Tutela misst die Netz­qua­lität auf der Grund­lage der realen Leis­tung der Mobil­funk­kunden, einschließ­lich der Fälle, in denen ein Netz oder ein Tarif gedros­selt oder über­lastet sein kann. Auch die Qualität der mobilen Nutzer­er­fah­rung von Kunden von Mobil­funk-Service­pro­vi­dern oder Discoun­tern (Mobile Virtual Network Opera­tors, MVNO) wird erfasst.

Die Ergeb­nisse in diesem Report basieren auf einer Test­kon­fi­gu­ra­tion, die so gestaltet ist, dass sie die typi­sche (und nicht die maxi­male) Leis­tung darstellt, die die Benutzer erleben. Tutela verwendet eine 2-MB-Datei für die Durch­füh­rung des Down­load-Tests und eine 1-MB-Datei für die Durch­füh­rung des Upload-Tests.

Die Tests werden mit denselben Content-Deli­very-Netz­werken durch­ge­führt, über die viele der welt­weit belieb­testen Consumer Apps laufen, und spie­geln somit die End-to-End-Leis­tung des Netz­werks wider.

Eine Einschät­zung

Die Ergeb­nisse, die Tutela noch­mals mit Beispielen unter­mauert, sind eigent­lich keine Neuig­keit. Dass Telekom oft führend ist, aber es genü­gend Punkte gibt, wo andere Netze punk­tuell dras­tisch besser versorgen, wussten wir auch schon. Dass es hier­zu­lande viel zu wenig Sender gibt, ist längst bekannt. Dort, wo Sender schluss­end­lich gebaut werden sollen, regt sich oft Wider­spruch, weil sie optisch nicht schön aussehen oder weil die Technik dem einen oder anderen "unheim­lich" vorkommt.

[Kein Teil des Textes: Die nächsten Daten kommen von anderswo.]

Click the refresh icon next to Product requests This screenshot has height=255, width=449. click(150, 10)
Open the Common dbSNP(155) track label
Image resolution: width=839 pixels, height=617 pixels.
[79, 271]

Nur: Wenn wir unsere Welt digi­ta­li­sieren wollen und oft auch müssen, brau­chen wir überall verfügbar leis­tungs­starke Netze. Das kann man nicht alleine mit ein paar großen Sende­türmen weit weg von den Nutzern errei­chen, sondern mit vielen klei­neren Sendern vor Ort.